:: Written tasks ::
[1] Translate this sentence from the natural abstraction post into Spanish: "These kinds of elements add another layer of detail to the forest, creating a variation of the ground and offering natural places to sit down."
[2] Update the natural abstraction post between "Natural Abstraction #2" and "moving through them.", inclusive, by swapping "forest" for "woodland".
[3] Condense the paragraph of the natural abstraction post that begins "The next instalment in the series" into a short bulleted list that keeps its main facts.

:: Extract to read ::
▼▼▼

Natural Abstraction #2

The next instalment in the series of recreations of natural elements is an abstracted tree stump or a small stone. These kinds of elements add another layer of detail to the forest, creating a variation of the ground and offering natural places to sit down. The addition of a patch of high grass also helps to emulate the right atmosphere without being to articulate. The grass is made of a soft plastic straws, folding away easily while moving through them.

Pseudo code (stump):

Input start mesh and start points
For each point:
- outline mesh face
- copy outline and elevate
- tilt elevated line
- create vertices from lines
- create top vertice
- create stump from vertices with delaunay function

// download script: create-stump.rvb
(requires point set reconstruction tools)

Pseudo code (grass):

Input start mesh and start points
Input spread, height and density parameters
For each point:
- create points according to density
- move and rotate points according to spread
- project points to mesh
- find end points according to height
- create straws
- pipe straws

// download script: greate-grass.rvb

This image and the last one are very quick renders, hopefully I get back my own laptop on Monday so I’ll be able to create images that show the ambience I’m looking for.

▲▲▲

:: Record extracts ::
▼▼▼

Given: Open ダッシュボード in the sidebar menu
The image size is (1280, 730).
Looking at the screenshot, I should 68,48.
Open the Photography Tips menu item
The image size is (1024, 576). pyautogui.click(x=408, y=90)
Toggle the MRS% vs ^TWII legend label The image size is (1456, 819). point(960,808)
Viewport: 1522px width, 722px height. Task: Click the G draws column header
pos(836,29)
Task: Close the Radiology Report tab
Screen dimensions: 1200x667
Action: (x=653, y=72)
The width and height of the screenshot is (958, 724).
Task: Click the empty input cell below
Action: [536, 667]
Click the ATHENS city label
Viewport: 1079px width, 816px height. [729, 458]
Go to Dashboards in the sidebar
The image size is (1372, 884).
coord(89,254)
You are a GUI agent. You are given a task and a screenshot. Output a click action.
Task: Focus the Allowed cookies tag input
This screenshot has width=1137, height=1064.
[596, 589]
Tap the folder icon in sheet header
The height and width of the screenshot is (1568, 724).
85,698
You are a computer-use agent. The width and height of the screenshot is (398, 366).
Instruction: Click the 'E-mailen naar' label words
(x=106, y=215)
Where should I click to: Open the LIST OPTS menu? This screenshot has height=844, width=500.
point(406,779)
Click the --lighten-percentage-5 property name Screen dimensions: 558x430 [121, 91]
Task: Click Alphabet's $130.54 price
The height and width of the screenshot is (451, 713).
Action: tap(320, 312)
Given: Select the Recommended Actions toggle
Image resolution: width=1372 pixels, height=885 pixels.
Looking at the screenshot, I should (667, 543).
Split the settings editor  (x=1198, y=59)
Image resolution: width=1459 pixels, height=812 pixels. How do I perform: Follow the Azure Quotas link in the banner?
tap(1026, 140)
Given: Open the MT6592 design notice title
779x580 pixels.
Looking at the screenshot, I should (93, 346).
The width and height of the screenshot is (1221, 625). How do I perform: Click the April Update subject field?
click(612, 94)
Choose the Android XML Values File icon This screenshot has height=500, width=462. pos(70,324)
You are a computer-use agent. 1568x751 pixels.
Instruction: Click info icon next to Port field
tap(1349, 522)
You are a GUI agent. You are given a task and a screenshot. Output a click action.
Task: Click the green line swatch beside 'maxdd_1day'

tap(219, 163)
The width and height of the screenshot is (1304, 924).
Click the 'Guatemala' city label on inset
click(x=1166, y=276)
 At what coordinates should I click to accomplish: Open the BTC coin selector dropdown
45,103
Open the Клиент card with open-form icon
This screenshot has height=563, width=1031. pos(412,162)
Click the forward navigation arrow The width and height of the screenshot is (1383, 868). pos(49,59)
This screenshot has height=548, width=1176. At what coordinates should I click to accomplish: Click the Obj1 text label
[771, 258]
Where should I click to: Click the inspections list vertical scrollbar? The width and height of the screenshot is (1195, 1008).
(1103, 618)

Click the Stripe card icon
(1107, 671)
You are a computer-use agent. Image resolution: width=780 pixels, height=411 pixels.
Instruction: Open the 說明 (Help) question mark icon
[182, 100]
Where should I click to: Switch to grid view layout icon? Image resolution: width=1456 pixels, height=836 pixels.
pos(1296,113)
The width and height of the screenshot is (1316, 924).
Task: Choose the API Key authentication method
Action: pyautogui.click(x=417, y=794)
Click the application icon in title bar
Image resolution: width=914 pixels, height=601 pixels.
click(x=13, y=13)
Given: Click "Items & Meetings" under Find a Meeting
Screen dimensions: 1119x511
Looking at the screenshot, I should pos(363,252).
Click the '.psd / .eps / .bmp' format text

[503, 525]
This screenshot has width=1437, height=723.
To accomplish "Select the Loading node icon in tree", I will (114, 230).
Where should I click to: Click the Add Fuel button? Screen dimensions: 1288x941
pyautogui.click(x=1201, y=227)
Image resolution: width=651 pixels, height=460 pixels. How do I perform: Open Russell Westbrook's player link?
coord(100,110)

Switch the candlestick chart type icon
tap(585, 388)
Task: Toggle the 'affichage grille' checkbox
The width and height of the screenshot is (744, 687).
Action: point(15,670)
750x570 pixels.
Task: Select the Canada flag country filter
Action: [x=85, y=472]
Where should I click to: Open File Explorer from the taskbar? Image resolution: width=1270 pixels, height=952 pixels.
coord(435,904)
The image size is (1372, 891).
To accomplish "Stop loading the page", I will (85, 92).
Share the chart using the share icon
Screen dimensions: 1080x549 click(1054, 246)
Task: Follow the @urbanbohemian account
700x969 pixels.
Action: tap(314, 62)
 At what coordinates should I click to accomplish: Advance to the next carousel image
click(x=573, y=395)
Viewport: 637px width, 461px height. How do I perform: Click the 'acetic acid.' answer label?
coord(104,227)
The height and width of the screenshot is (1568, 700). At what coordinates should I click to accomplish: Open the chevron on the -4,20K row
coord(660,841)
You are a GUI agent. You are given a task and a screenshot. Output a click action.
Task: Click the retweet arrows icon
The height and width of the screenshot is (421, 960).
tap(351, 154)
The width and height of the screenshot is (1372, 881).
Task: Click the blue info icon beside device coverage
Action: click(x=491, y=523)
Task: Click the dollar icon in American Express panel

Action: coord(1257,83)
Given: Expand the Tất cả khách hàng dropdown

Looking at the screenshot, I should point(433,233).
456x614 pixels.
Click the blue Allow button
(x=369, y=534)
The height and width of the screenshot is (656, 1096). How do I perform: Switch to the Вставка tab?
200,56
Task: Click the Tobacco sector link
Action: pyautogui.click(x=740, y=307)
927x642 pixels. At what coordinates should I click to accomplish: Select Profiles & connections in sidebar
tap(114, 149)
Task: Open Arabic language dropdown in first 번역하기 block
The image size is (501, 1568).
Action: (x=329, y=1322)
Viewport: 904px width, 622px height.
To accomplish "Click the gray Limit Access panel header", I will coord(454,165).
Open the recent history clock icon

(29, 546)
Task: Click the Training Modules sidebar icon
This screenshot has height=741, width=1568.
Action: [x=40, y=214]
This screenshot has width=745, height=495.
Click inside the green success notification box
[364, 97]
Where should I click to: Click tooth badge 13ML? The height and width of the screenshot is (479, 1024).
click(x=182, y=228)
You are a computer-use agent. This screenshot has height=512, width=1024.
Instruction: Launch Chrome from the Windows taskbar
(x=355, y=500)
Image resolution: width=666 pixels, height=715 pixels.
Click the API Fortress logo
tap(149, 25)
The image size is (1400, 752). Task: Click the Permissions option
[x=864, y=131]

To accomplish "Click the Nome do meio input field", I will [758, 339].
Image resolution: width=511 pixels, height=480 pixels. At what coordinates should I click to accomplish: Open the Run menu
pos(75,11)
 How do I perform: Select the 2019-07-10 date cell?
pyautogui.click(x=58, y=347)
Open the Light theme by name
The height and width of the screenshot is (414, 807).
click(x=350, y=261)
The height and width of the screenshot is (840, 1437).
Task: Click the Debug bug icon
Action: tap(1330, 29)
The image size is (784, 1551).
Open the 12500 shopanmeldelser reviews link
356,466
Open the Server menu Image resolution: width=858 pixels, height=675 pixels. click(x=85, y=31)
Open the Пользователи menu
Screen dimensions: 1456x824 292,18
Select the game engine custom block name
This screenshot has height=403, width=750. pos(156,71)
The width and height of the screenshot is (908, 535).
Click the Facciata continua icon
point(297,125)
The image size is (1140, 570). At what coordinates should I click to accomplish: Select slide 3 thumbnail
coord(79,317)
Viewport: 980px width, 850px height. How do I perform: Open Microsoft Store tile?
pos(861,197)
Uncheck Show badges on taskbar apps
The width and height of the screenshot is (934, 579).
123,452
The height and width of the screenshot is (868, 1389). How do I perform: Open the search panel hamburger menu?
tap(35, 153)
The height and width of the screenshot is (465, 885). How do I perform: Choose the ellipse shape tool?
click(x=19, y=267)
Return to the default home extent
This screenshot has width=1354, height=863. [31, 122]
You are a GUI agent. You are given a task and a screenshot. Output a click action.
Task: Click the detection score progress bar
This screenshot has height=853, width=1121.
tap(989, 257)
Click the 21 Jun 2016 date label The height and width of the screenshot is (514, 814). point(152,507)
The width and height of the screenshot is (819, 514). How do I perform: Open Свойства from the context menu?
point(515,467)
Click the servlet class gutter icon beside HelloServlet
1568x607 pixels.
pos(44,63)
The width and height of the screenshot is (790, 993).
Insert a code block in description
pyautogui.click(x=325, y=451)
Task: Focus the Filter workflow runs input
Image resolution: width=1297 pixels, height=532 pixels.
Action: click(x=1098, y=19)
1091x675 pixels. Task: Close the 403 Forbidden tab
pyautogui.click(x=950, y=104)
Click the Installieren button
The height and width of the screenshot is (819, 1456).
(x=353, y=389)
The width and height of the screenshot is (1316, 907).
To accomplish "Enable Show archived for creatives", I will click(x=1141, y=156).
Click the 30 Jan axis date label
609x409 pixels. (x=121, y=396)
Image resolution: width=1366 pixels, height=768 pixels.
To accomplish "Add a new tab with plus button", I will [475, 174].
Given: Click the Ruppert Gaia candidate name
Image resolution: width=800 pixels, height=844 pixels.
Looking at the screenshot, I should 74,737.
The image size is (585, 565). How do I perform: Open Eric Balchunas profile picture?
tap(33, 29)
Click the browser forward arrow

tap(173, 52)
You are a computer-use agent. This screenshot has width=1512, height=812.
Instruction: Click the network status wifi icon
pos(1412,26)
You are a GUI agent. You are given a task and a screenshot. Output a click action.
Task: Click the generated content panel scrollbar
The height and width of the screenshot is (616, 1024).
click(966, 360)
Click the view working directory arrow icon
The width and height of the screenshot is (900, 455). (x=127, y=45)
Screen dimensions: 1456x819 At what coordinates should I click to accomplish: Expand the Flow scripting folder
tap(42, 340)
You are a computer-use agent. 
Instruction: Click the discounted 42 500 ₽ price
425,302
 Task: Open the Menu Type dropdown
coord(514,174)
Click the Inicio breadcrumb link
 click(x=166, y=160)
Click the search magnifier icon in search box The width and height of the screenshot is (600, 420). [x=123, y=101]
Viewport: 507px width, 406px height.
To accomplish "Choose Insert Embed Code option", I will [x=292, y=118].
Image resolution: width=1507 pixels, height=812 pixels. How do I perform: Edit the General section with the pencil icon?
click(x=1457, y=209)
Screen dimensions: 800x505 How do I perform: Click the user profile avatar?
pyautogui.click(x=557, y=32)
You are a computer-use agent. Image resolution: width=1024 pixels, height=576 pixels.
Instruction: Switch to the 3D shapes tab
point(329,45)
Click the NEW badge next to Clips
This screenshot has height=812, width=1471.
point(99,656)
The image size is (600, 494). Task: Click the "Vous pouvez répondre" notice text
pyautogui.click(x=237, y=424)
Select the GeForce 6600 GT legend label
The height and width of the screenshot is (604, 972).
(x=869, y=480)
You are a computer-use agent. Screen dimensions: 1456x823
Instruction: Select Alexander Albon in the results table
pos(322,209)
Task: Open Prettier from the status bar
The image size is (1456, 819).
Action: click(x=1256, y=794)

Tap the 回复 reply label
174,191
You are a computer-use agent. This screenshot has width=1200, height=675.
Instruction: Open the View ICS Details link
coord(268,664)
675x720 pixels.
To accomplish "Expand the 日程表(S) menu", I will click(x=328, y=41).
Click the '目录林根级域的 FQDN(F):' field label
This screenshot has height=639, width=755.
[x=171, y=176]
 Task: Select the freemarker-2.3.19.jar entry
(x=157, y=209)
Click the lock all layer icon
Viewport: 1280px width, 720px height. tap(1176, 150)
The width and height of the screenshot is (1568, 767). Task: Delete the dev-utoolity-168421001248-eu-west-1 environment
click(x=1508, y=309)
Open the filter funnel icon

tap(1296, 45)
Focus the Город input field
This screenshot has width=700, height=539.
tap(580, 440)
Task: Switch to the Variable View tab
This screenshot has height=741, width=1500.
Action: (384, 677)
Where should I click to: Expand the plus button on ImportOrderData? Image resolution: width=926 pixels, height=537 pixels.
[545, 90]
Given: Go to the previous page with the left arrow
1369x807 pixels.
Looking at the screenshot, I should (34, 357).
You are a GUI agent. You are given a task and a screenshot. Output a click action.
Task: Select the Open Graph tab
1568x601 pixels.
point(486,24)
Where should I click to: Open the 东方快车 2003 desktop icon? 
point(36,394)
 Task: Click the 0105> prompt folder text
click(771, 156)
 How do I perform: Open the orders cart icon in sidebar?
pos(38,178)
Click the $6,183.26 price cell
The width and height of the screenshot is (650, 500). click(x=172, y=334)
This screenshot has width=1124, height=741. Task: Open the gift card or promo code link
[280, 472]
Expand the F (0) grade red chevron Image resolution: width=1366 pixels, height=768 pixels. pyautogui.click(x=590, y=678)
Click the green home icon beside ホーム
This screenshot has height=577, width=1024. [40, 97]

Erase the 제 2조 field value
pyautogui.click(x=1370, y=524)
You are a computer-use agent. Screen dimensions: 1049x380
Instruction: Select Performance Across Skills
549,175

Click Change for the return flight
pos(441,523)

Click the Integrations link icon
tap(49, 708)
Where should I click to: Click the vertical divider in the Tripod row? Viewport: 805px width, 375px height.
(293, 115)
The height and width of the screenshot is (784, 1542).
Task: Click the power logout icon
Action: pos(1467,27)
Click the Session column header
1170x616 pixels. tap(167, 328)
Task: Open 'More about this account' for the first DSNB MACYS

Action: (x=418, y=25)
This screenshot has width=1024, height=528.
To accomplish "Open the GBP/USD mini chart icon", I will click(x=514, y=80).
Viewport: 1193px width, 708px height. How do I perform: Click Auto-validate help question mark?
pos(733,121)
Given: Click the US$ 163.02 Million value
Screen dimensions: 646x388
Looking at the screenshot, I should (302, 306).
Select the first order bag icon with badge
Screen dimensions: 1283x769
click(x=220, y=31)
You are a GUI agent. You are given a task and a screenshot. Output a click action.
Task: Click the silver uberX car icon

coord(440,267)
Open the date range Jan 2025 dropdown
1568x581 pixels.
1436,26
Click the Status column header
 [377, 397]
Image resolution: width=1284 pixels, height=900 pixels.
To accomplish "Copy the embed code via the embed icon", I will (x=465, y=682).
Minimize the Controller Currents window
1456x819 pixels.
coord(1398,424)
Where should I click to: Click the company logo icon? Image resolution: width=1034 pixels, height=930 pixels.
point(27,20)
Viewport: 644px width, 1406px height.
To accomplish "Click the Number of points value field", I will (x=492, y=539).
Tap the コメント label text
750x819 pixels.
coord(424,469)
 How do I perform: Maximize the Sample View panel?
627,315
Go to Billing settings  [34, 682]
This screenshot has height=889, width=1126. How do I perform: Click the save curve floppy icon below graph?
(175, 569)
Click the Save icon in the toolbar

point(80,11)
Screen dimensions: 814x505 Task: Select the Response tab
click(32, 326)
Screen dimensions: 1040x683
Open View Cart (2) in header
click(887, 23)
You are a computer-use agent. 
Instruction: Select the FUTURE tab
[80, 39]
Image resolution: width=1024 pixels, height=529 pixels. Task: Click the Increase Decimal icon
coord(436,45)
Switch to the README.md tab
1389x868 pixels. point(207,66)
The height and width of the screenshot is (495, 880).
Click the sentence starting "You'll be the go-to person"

▲▲▲

:: The replies ::
[1] Estos tipos de elementos añaden otra capa de detalle al bosque, creando una variación del terreno y ofreciendo lugares naturales para sentarse.

[2]
Natural Abstraction #2

The next instalment in the series of recreations of natural elements is an abstracted tree stump or a small stone. These kinds of elements add another layer of detail to the woodland, creating a variation of the ground and offering natural places to sit down. The addition of a patch of high grass also helps to emulate the right atmosphere without being to articulate. The grass is made of a soft plastic straws, folding away easily while moving through them.

[3]
- Next recreation of natural elements: an abstracted tree stump or small stone.
- Such elements add detail to the forest, vary the ground and offer natural places to sit.
- A patch of high grass helps create the right atmosphere.
- The grass is made of soft plastic straws that fold away easily when moved through.